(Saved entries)
<<<<

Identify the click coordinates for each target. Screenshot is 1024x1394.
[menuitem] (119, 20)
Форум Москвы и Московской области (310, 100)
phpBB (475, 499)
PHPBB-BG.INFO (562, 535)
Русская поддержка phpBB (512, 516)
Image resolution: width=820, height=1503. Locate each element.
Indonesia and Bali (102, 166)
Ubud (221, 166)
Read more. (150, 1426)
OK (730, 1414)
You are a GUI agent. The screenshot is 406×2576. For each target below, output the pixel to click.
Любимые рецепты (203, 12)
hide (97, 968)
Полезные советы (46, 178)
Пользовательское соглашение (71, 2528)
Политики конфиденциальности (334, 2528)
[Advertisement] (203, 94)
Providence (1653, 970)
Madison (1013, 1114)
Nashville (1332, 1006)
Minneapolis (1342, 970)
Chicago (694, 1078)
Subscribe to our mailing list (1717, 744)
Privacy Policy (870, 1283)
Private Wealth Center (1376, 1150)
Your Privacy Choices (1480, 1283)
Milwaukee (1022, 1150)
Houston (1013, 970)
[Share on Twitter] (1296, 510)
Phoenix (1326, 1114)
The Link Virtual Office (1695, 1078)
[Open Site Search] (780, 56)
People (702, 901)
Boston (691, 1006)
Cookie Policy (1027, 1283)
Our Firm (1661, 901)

>>>>

> **Exercise description**:
Reproduce only the lines above, starting at the line with "You are a GUI" and ending at the line with "Nashville (1332, 1006)", exactly as written.

> **Result of the task**:
You are a GUI agent. The screenshot is 406×2576. For each target below, output the pixel to click.
Любимые рецепты (203, 12)
hide (97, 968)
Полезные советы (46, 178)
Пользовательское соглашение (71, 2528)
Политики конфиденциальности (334, 2528)
[Advertisement] (203, 94)
Providence (1653, 970)
Madison (1013, 1114)
Nashville (1332, 1006)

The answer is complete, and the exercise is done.